**Your goal:** Every record below needs to be printed again exactly.

**Saved data entries:**
====================

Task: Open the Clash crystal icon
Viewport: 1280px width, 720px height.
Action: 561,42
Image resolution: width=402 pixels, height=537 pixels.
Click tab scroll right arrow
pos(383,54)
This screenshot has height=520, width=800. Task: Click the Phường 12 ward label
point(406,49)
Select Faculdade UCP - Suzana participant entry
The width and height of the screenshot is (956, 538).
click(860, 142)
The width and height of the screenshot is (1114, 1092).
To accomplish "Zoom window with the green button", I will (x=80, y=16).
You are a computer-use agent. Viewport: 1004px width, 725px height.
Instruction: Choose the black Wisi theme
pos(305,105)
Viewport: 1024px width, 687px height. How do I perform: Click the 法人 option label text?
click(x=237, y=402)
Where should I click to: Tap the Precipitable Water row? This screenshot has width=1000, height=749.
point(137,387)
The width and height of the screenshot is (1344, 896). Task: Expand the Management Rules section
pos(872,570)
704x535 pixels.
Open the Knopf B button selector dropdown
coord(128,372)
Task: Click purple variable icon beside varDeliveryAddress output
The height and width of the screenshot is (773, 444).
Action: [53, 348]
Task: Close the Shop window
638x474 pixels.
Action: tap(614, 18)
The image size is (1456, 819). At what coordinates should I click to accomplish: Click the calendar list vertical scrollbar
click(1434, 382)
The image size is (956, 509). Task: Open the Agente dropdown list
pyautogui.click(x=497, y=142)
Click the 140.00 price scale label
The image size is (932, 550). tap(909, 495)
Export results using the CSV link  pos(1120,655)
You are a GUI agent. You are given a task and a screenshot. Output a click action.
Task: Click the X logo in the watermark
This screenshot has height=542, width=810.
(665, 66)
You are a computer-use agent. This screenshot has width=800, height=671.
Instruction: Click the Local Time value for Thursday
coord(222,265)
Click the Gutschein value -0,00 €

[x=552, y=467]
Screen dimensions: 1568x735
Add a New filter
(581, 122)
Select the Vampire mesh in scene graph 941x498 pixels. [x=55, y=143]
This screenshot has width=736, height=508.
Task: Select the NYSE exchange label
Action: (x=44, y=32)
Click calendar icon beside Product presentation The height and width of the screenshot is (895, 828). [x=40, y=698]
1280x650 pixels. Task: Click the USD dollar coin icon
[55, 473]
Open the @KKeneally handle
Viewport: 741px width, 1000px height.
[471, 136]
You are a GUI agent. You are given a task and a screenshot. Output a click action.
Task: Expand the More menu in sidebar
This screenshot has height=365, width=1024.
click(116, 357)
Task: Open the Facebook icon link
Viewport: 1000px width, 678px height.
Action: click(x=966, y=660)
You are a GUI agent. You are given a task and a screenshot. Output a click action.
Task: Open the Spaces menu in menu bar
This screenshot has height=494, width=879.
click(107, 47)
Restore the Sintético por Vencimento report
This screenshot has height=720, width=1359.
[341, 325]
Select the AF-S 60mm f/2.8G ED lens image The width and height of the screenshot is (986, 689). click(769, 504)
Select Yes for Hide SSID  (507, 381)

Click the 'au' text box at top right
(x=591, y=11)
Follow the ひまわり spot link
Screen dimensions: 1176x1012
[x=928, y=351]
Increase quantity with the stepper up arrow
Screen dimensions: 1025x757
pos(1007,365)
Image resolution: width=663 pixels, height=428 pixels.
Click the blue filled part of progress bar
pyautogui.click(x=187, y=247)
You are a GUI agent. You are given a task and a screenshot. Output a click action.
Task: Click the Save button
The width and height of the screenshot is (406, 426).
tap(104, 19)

====================

**Response to this exercise:**
Task: Open the Clash crystal icon
Viewport: 1280px width, 720px height.
Action: 561,42
Image resolution: width=402 pixels, height=537 pixels.
Click tab scroll right arrow
pos(383,54)
This screenshot has height=520, width=800. Task: Click the Phường 12 ward label
point(406,49)
Select Faculdade UCP - Suzana participant entry
The width and height of the screenshot is (956, 538).
click(860, 142)
The width and height of the screenshot is (1114, 1092).
To accomplish "Zoom window with the green button", I will (x=80, y=16).
You are a computer-use agent. Viewport: 1004px width, 725px height.
Instruction: Choose the black Wisi theme
pos(305,105)
Viewport: 1024px width, 687px height. How do I perform: Click the 法人 option label text?
click(x=237, y=402)
Where should I click to: Tap the Precipitable Water row? This screenshot has width=1000, height=749.
point(137,387)
The width and height of the screenshot is (1344, 896). Task: Expand the Management Rules section
pos(872,570)
704x535 pixels.
Open the Knopf B button selector dropdown
coord(128,372)
Task: Click purple variable icon beside varDeliveryAddress output
The height and width of the screenshot is (773, 444).
Action: [53, 348]
Task: Close the Shop window
638x474 pixels.
Action: tap(614, 18)
The image size is (1456, 819). At what coordinates should I click to accomplish: Click the calendar list vertical scrollbar
click(1434, 382)
The image size is (956, 509). Task: Open the Agente dropdown list
pyautogui.click(x=497, y=142)
Click the 140.00 price scale label
The image size is (932, 550). tap(909, 495)
Export results using the CSV link  pos(1120,655)
You are a GUI agent. You are given a task and a screenshot. Output a click action.
Task: Click the X logo in the watermark
This screenshot has height=542, width=810.
(665, 66)
You are a computer-use agent. This screenshot has width=800, height=671.
Instruction: Click the Local Time value for Thursday
coord(222,265)
Click the Gutschein value -0,00 €

[x=552, y=467]
Screen dimensions: 1568x735
Add a New filter
(581, 122)
Select the Vampire mesh in scene graph 941x498 pixels. [x=55, y=143]
This screenshot has width=736, height=508.
Task: Select the NYSE exchange label
Action: (x=44, y=32)
Click calendar icon beside Product presentation The height and width of the screenshot is (895, 828). [x=40, y=698]
1280x650 pixels. Task: Click the USD dollar coin icon
[55, 473]
Open the @KKeneally handle
Viewport: 741px width, 1000px height.
[471, 136]
You are a GUI agent. You are given a task and a screenshot. Output a click action.
Task: Expand the More menu in sidebar
This screenshot has height=365, width=1024.
click(116, 357)
Task: Open the Facebook icon link
Viewport: 1000px width, 678px height.
Action: click(x=966, y=660)
You are a GUI agent. You are given a task and a screenshot. Output a click action.
Task: Open the Spaces menu in menu bar
This screenshot has height=494, width=879.
click(107, 47)
Restore the Sintético por Vencimento report
This screenshot has height=720, width=1359.
[341, 325]
Select the AF-S 60mm f/2.8G ED lens image The width and height of the screenshot is (986, 689). click(769, 504)
Select Yes for Hide SSID  (507, 381)

Click the 'au' text box at top right
(x=591, y=11)
Follow the ひまわり spot link
Screen dimensions: 1176x1012
[x=928, y=351]
Increase quantity with the stepper up arrow
Screen dimensions: 1025x757
pos(1007,365)
Image resolution: width=663 pixels, height=428 pixels.
Click the blue filled part of progress bar
pyautogui.click(x=187, y=247)
You are a GUI agent. You are given a task and a screenshot. Output a click action.
Task: Click the Save button
The width and height of the screenshot is (406, 426).
tap(104, 19)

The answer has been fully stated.